* **EXERCISE BRIEF**:
List the material from the line containing "You are a GUI" to the line containing "Looking at the" as numbered entries, omitting blank lines and leaving out the pictures.

* **MATERIAL SUPPLIED**:
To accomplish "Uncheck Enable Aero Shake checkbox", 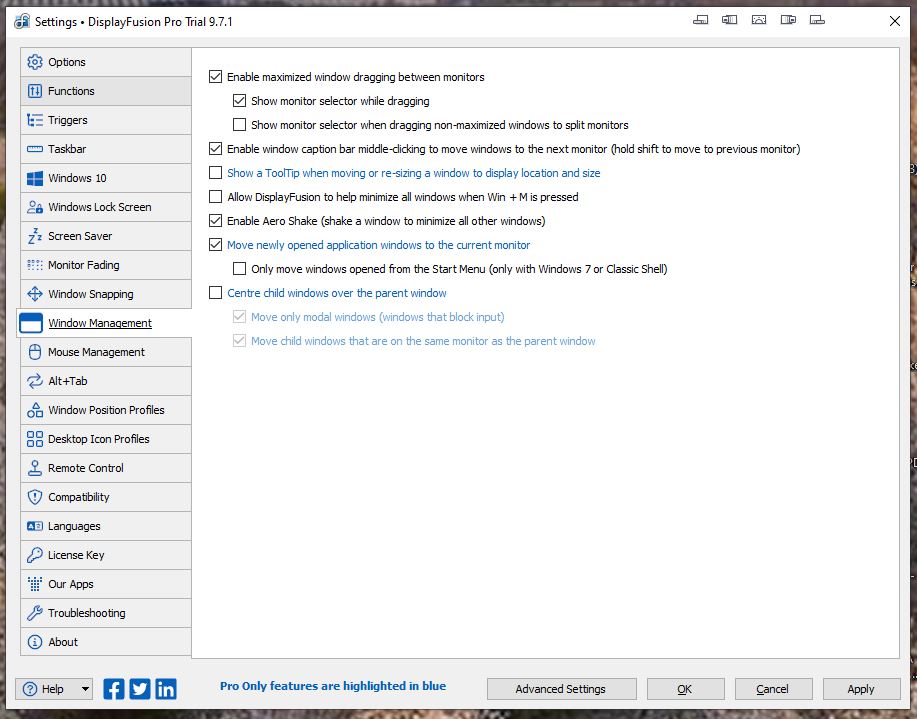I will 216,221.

==

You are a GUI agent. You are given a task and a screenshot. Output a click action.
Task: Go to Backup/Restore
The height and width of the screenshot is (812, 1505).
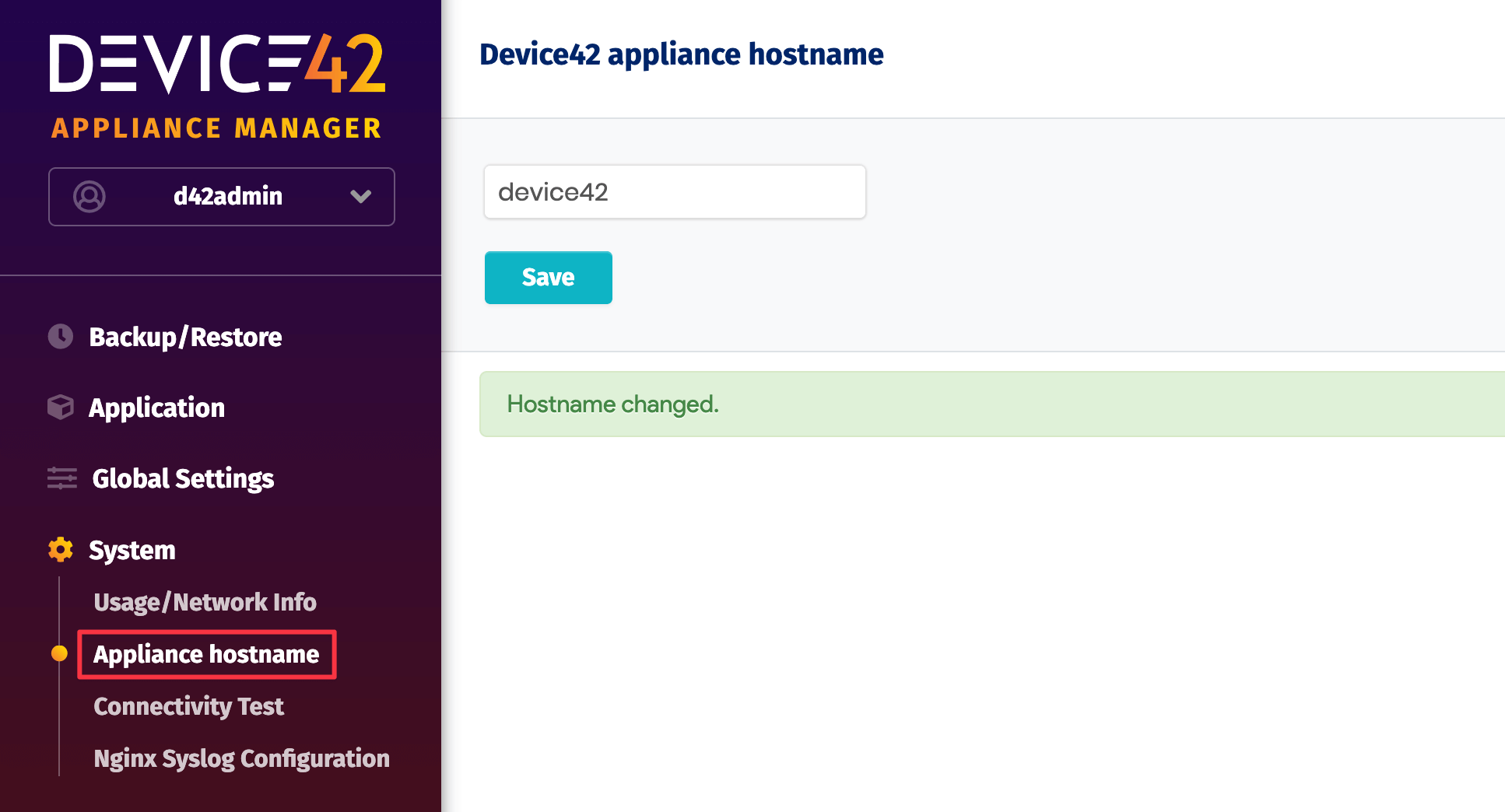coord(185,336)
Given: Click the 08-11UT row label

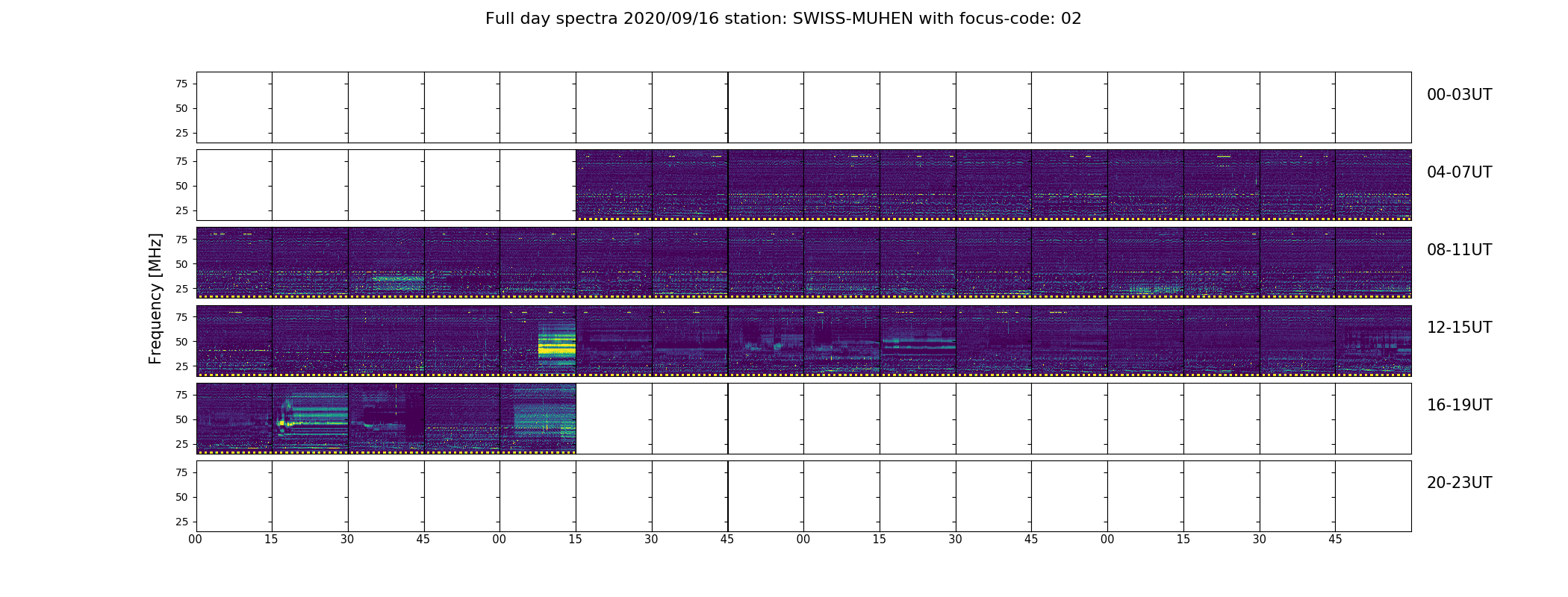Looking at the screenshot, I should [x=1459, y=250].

* **FULL OUTPUT**:
1. You are a GUI agent. You are given a task and a screenshot. Output a click action.
2. Task: Go to Backup/Restore
3. The height and width of the screenshot is (812, 1505).
4. coord(185,336)
5. Given: Click the 08-11UT row label
6. Looking at the screenshot, I should [x=1459, y=250].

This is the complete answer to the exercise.